#### [THE TASK]
If a line in the data holds "Switch", copy that line out in full.

#### [MATERIAL SHOWN]
= = = =
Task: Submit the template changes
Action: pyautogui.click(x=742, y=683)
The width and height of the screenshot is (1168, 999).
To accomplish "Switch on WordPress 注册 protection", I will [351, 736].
= = = =
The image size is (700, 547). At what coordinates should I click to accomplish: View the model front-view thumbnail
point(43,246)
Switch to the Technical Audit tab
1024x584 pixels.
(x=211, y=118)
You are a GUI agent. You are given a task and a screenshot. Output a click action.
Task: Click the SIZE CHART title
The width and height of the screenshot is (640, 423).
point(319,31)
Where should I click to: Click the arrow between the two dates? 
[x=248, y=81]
= = = =
#### [SOLUTION FOR THIS EXERCISE]
To accomplish "Switch on WordPress 注册 protection", I will [351, 736].
Switch to the Technical Audit tab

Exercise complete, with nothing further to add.